The team homed in on a molecule called NF-kappa B, a powerful protein
known to promote an abnormal inflammatory response that leads to cancer
in some people, arthritis in others, and a wide range of other diseases
in other people.
"Nearly 98 percent of all diseases are controlled by this molecule,"
Aggarwal told India-West, pointing out that the humble yellow dye can
subdue this potent molecule.
Earlier this year, a UCLA study published in the online edition of the
Journal of Biological Chemistry, indicated that curcumin inhibits the
accumulation of destructive beta amyloids in the brains of Alzheimer's
patients.
The team determined that curcumin is more effective in inhibiting
formation of the protein fragments than many other drugs being tested to
treat
Alzheimer's. The prevalence of the disease among older adults in India
is 4.4 times less than in the U.S., suggesting that many Indians might
be benefiting from having turmeric as a dietary staple.
Researchers at Emory University have tweaked the curcumin structure and
made analogues - synthetic versions -- of it which are far more potent
than the real thing, Aggarwal said. The analogues were tested by the
National Cancer Institute and found very effective, he said.
Combined with black pepper, curcumin becomes 2,000 times more potent, a
fact that has resulted in the manufacture in the U.S. of a formulation
called "Super Curcumin" and sold as a dietary supplement.
Note Tattvas Herbs Turmeric contains Bioperine (extract of Black Pepper)

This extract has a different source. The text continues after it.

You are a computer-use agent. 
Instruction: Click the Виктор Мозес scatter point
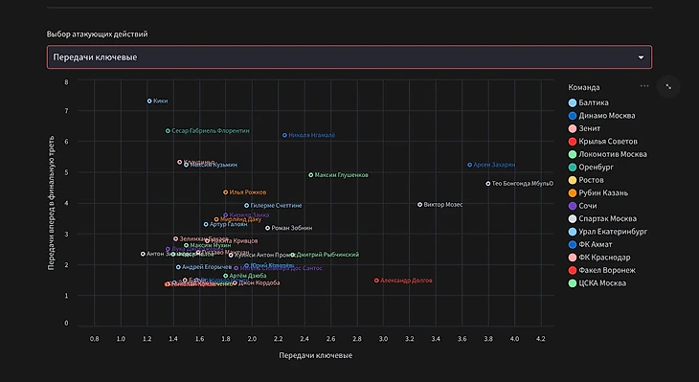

Aggarwal said that Indians have known all along about the
anti-inflammatory benefits of turmeric, but "there was no documented
proof" up until now.
Dozens of clinical trials have already begun in the U.S., India, Israel
and the U.K., to see if curcumin also has the same effect on people as
it has on the laboratory animals researchers have experimented upon.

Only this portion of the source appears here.